### Required work
Print the records from the line containing "This screenshot has height=1176, width=1009." through the line containing "pos(463,298)", word for word, leaving out the pictures.

-=-=-

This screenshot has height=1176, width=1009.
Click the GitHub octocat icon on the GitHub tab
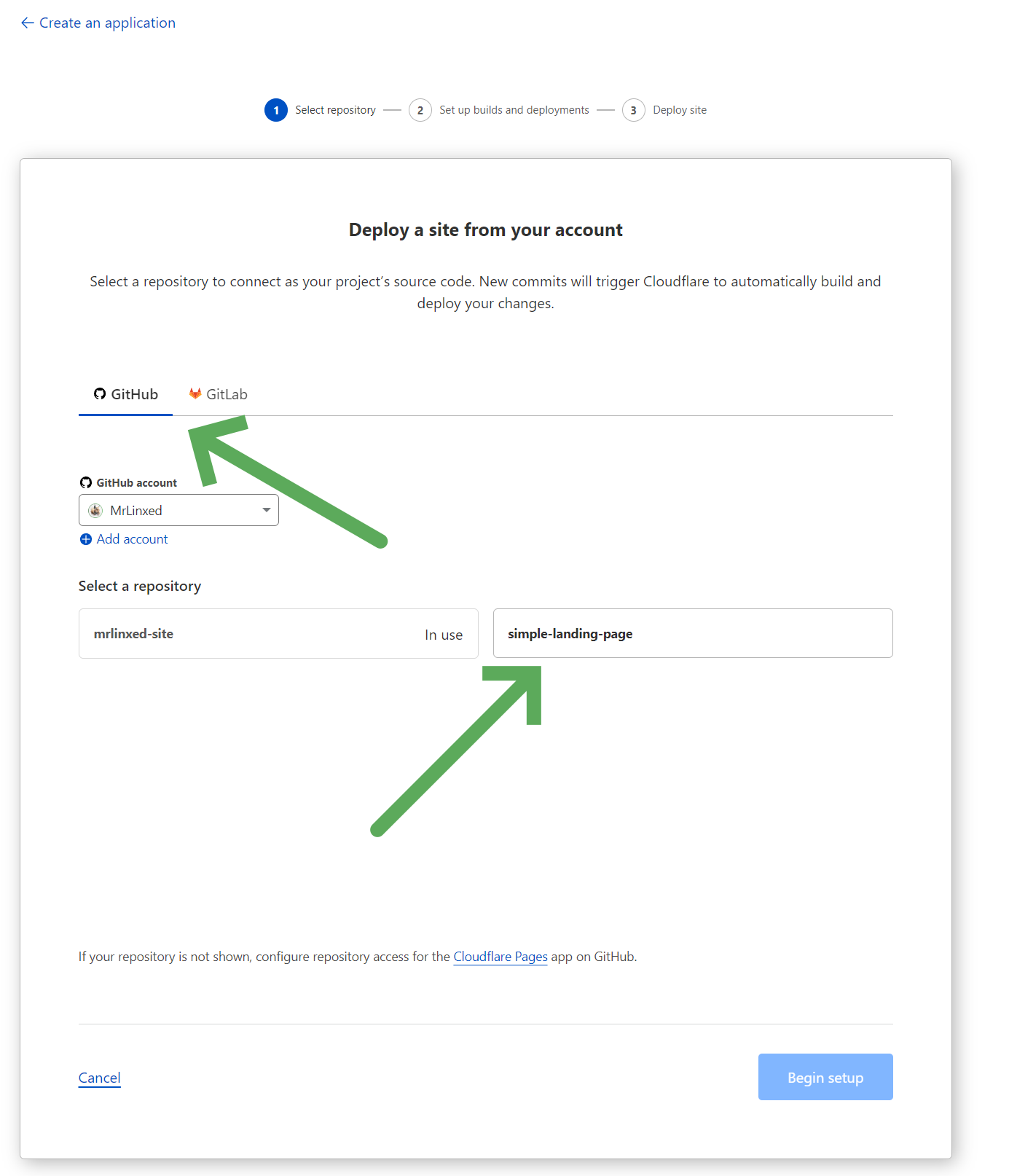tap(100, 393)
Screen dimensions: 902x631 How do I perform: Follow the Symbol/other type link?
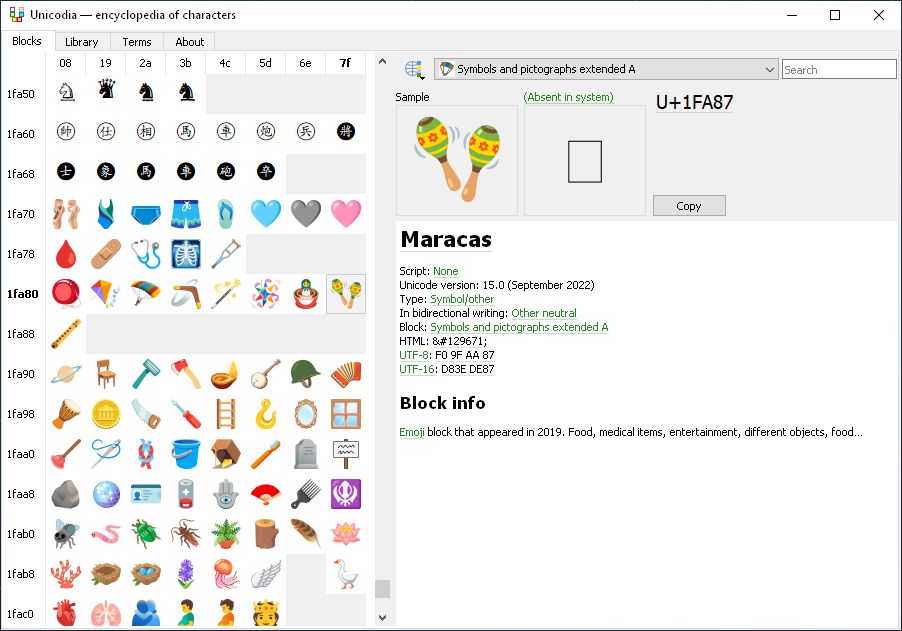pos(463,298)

-=-=-

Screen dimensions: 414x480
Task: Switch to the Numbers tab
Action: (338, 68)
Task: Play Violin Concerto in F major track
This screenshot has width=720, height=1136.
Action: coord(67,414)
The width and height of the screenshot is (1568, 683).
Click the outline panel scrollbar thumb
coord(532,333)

-=-=-

### Written answer
This screenshot has height=1176, width=1009.
Click the GitHub octocat icon on the GitHub tab
tap(100, 393)
Screen dimensions: 902x631 How do I perform: Follow the Symbol/other type link?
pos(463,298)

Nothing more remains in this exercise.